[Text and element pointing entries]
┄┄┄┄┄┄┄┄┄┄
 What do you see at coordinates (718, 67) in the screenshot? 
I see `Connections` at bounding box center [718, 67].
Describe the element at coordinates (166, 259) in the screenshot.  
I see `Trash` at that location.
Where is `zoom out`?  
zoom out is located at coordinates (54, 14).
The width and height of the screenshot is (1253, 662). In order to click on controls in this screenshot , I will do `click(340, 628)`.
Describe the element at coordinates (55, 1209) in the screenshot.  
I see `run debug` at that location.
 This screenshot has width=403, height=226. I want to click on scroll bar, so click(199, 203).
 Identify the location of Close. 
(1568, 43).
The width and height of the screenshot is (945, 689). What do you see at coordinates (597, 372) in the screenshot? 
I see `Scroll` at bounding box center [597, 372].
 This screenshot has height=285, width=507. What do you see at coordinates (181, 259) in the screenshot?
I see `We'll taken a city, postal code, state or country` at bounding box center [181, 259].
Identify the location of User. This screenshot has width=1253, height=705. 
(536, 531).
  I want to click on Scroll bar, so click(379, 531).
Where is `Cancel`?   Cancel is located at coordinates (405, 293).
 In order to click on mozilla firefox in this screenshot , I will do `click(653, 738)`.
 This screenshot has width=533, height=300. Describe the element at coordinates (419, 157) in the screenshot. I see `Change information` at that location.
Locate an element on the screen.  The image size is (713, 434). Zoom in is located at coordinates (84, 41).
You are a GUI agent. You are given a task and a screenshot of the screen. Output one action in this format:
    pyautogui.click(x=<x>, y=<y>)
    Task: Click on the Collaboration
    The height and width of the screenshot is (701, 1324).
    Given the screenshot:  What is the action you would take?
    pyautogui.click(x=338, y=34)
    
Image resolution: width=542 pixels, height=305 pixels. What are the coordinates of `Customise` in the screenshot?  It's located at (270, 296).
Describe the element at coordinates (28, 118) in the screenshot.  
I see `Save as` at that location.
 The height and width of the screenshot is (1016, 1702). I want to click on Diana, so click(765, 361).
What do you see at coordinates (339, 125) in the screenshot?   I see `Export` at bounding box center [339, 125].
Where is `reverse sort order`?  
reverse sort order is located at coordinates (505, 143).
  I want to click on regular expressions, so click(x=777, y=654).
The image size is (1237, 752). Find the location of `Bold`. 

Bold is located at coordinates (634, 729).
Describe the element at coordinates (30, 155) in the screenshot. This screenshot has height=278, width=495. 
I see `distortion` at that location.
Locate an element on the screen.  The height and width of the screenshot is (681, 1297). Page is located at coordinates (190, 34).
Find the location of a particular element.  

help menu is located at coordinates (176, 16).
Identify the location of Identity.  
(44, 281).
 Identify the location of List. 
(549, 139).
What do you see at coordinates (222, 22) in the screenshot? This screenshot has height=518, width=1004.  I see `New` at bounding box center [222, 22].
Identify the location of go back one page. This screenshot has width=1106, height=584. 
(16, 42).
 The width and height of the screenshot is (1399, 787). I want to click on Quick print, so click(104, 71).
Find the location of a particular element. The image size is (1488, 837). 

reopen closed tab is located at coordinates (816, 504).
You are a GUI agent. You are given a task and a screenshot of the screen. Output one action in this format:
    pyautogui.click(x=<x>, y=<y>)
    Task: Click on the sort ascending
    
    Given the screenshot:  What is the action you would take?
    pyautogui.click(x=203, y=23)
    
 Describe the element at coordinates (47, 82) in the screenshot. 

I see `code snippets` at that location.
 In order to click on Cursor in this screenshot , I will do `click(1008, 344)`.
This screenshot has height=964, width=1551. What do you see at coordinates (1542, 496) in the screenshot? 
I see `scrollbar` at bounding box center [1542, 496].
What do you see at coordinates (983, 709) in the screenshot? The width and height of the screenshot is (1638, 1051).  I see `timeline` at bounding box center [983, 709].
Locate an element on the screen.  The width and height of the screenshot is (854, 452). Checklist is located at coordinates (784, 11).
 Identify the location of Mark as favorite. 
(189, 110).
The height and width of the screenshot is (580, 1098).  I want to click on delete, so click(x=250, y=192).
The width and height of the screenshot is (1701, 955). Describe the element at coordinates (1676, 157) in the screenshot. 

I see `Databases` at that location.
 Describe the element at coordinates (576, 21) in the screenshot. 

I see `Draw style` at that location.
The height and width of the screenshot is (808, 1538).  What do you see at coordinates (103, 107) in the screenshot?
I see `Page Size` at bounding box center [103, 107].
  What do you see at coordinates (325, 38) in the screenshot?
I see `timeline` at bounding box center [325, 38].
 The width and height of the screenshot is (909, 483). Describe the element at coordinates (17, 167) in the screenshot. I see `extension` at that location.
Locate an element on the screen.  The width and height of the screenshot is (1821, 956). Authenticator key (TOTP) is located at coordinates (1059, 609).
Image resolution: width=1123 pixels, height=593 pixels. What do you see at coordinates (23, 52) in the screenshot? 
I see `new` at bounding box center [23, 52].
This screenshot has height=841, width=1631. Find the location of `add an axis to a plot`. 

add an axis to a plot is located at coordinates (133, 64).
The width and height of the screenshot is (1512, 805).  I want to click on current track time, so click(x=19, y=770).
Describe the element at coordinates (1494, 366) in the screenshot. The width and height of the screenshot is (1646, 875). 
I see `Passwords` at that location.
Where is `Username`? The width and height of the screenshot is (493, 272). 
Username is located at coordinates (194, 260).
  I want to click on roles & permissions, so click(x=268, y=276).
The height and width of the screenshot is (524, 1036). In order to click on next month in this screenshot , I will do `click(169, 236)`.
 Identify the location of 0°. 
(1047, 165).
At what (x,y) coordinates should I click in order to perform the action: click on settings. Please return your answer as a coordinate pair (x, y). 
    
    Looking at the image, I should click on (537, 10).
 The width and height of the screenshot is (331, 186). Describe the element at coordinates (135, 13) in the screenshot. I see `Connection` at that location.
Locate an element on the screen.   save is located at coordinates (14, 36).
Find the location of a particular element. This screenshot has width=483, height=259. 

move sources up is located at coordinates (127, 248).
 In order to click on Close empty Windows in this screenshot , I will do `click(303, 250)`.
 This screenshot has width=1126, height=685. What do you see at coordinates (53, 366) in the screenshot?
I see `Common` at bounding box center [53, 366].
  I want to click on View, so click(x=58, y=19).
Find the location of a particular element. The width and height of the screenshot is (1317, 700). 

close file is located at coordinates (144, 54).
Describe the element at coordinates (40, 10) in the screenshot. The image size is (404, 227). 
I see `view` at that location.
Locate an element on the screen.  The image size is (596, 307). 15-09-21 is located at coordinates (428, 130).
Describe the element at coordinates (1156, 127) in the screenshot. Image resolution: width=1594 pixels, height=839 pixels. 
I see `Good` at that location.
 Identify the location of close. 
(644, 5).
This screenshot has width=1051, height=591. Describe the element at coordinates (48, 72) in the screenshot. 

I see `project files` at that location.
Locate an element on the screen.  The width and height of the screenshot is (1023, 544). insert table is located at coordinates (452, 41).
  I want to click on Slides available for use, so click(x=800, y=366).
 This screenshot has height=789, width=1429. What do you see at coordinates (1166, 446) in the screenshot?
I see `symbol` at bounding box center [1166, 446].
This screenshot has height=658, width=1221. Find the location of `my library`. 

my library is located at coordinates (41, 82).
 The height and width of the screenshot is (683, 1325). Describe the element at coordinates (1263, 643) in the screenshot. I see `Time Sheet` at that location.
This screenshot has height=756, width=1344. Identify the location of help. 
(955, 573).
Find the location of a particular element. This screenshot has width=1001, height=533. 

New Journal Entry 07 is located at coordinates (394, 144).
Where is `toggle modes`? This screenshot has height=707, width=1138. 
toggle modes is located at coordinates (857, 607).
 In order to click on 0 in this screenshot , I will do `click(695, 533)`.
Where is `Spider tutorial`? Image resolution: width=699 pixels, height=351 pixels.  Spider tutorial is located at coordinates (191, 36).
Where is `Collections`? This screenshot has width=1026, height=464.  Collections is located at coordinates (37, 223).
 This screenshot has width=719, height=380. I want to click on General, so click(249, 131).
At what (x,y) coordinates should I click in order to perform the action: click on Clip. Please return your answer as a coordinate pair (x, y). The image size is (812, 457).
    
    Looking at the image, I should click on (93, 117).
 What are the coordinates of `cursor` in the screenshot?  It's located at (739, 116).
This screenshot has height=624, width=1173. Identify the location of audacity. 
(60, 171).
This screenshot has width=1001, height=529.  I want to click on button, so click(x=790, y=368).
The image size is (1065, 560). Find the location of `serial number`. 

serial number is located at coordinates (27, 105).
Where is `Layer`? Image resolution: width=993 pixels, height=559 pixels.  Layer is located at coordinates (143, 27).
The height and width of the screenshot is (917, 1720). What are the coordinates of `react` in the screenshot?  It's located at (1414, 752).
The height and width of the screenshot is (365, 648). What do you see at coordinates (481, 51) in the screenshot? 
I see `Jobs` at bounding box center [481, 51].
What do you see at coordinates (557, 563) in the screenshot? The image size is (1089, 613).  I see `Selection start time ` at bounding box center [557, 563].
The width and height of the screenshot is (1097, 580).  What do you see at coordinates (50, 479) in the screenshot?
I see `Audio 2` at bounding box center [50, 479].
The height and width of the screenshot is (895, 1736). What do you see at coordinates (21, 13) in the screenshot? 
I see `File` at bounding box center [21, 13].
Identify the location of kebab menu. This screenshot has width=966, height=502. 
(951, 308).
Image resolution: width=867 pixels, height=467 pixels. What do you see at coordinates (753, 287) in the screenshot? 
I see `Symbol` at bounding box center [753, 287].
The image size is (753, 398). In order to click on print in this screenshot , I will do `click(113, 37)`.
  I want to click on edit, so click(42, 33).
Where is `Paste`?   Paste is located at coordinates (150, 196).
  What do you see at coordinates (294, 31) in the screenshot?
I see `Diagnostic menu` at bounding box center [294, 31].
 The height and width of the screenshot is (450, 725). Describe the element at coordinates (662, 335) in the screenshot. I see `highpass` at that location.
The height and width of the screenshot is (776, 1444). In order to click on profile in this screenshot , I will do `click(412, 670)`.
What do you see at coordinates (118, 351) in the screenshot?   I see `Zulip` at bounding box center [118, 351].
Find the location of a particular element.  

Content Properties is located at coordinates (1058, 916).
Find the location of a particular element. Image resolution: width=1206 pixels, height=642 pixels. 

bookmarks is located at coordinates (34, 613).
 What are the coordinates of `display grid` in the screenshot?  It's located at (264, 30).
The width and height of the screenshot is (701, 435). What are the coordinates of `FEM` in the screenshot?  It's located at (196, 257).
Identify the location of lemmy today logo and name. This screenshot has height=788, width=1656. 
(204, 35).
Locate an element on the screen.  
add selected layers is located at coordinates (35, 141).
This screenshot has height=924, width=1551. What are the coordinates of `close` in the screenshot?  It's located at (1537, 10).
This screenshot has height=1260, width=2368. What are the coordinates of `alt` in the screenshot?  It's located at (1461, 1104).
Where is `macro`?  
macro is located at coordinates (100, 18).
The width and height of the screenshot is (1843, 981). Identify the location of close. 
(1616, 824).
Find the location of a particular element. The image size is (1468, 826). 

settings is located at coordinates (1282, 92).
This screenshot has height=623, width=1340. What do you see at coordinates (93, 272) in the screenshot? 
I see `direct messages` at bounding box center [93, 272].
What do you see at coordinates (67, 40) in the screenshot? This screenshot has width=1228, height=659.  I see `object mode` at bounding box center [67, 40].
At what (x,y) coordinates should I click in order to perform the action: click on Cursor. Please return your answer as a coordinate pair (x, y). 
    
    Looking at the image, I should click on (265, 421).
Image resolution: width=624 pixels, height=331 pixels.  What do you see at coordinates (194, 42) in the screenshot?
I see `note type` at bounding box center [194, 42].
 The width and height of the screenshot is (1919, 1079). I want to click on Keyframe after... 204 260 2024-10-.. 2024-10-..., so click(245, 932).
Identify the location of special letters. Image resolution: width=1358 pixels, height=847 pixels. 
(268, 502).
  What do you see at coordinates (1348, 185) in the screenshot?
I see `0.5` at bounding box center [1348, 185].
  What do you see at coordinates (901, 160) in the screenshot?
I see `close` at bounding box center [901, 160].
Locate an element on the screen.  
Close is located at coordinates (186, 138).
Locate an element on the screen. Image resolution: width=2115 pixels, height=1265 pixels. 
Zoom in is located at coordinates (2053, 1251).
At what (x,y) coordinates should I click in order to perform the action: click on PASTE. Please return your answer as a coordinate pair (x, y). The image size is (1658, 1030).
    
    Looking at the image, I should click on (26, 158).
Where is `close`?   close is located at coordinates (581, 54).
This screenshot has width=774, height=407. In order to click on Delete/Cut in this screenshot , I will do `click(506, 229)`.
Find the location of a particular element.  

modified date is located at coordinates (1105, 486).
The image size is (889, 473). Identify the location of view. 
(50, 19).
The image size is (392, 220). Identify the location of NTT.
┄┄┄┄┄┄┄┄┄┄
Arrange the lines of the entries above as a Markdown table with the columns Row and Line, leaving out blank lines. Begin at the line that contains "The width and height of the screenshot is (1843, 981)." and stop after the line that contains "settings is located".

| Row | Line |
|---|---|
| 1 | The width and height of the screenshot is (1843, 981). Identify the location of close.  |
| 2 | (1616, 824). |
| 3 | Find the location of a particular element. The image size is (1468, 826).  |
| 4 | settings is located at coordinates (1282, 92). |